Material for this task:
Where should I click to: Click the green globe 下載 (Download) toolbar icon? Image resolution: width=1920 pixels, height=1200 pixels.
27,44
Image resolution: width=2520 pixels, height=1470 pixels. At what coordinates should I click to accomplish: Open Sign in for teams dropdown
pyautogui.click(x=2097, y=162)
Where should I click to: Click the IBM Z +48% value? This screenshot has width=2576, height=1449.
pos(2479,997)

Problem statement: The lines above are to be retyped exactly, with none omitted.

Exercise output:
Where should I click to: Click the green globe 下載 (Download) toolbar icon? Image resolution: width=1920 pixels, height=1200 pixels.
27,44
Image resolution: width=2520 pixels, height=1470 pixels. At what coordinates should I click to accomplish: Open Sign in for teams dropdown
pyautogui.click(x=2097, y=162)
Where should I click to: Click the IBM Z +48% value? This screenshot has width=2576, height=1449.
pos(2479,997)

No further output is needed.